DEVELOPMENT AND VALIDATION OF CYPHETRYLIN ASSAY IN TABLETS

Abstract

Background. In N.N. Blokhin Russian Cancer Research Center have been synthesized a number of hypothalamic hormone somatostatin analogues, including pentapeptide cyphetrylin, and drug Cyphetrylin tablets 6 mg has been created. One of the drug standardization step is development of assay technique for acting substance in the final preparation. Objective. Development and validation of cyphetrylin assay in tablets. Materials and methods. The study used cyphetrylin, tablets 6 mg, сyphetrylin powder substance (FSBI “N.N. Blokhin Russian Cancer Research Center”, branch “Naukaprofi”), lactose monohydrate, cellulose microcrystalline, potato starch, povidone, talc, magnesium stearate (European Pharmacopoeia current edition), 95 % ethyl alcohol. Method of assay - spectrophotometry. Results. The technique for assay of сyphetrylin in drug “Cyphetrylin, tablets 6 mg” has been developed.
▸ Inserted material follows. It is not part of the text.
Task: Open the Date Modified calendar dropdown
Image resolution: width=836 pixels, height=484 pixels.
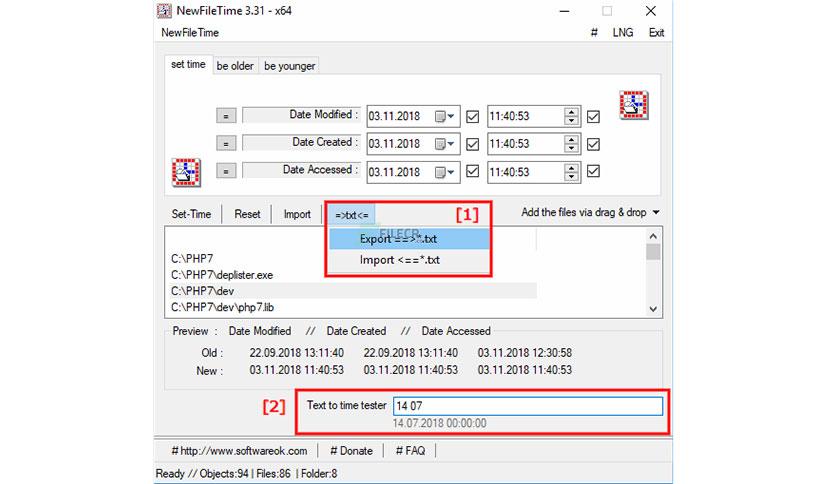Action: click(445, 116)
Validation was performed to confirm test validity and accuracy. The technique was estimated by validation characteristics: specificity, linearity, accuracy, precision (repeatability and intermediate precision). Conclusion. The developed technique has the required characteristics: specificity, accuracy, repeatability, intermediate precision, linearity and can be used in the range of 70-130 % of nominal сyphetrylin content in preparation.